The library of specimens, made famous by Dan Brown’s 2009 bestseller The Lost Symbol, is cold and damp, conditions that minimize the evaporation of the alcohol in the jars. One of Brown’s characters works at the Museum Support Center, and Brown based his description of the pod on a tour Bright gave him in April 2008. The novelist was pretty spot on when he wrote, “The massive room looked as if a mad scientist had taken over a Walmart and packed every aisle and shelf with specimen jars of all shapes and sizes.”
Bright, who has worked for the Smithsonian since 1978, guided us to the National Worm Collection. Who knew there was such a thing? The collection contains 15 different phyla, 15 classes, 23 orders and 405 families of worms. A worm, as far at the collection is concerned, she says, is “anything longer than it is wide that doesn’t have a backbone.”
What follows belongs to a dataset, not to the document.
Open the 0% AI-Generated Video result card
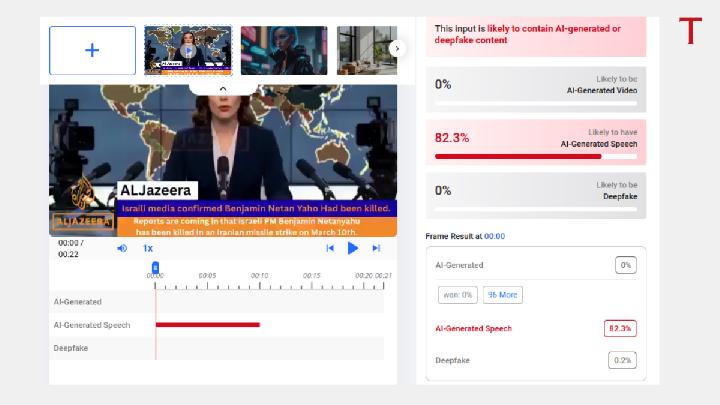This screenshot has width=720, height=405. click(x=536, y=90)
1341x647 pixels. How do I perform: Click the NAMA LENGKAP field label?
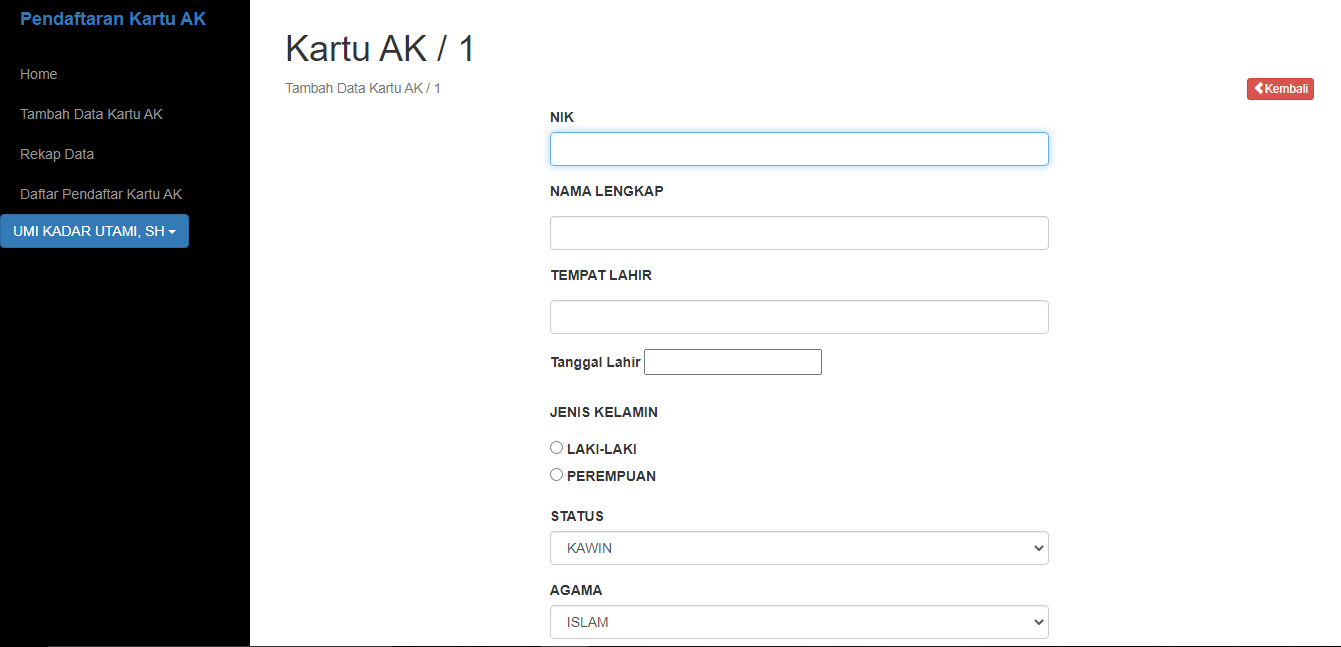click(606, 191)
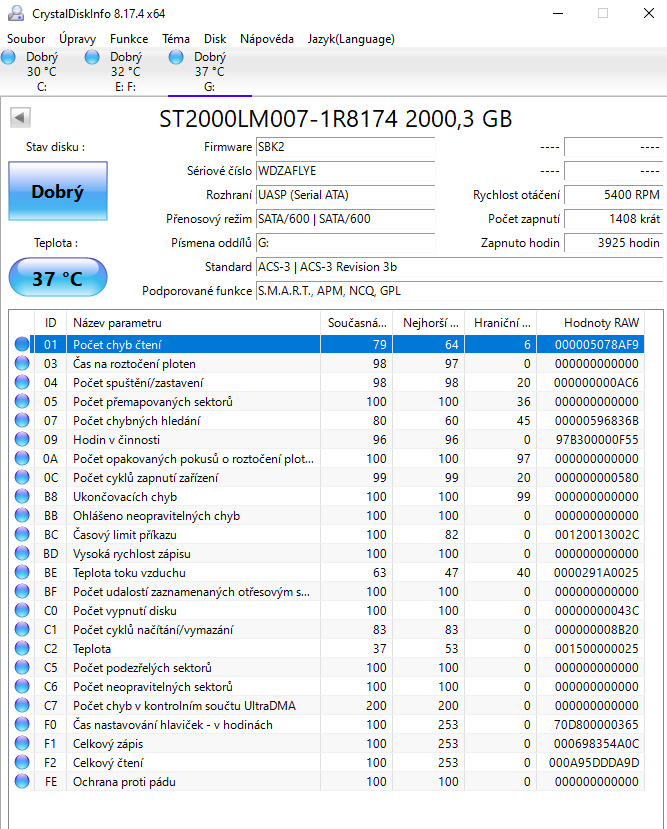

Bright introduced us to some of her personal favorites. One by one, she took each worm out of its jar and laid it in her hand for us to see, and even pet. This week’s list features five of the weirdest worms in the collection:
1. Giant Amazon Leech – Haementeria ghilianii, or the giant Amazon leech, can certainly grow to giant proportions. At up to 18 inches long, it is the largest leech in the world. The species was thought to be extinct, from the 1890s until the 1970s, when two adults were collected in French Guiana. One ended up at the University of California-Berkeley. Grandma Moses, as she was named, produced more than 750 baby leeches in just three years. Scientists in the fields of medicine, neurology and natural history studied Grandma Moses’s breeding colony and published a total of 46 pieces of research. When the leech died, UC Berkeley decided that the National Worm Collection was a suitable resting place for her. In Bright’s hand, Grandma Moses was the shape of a cobra’s hood, wide in the center but tapered on either end.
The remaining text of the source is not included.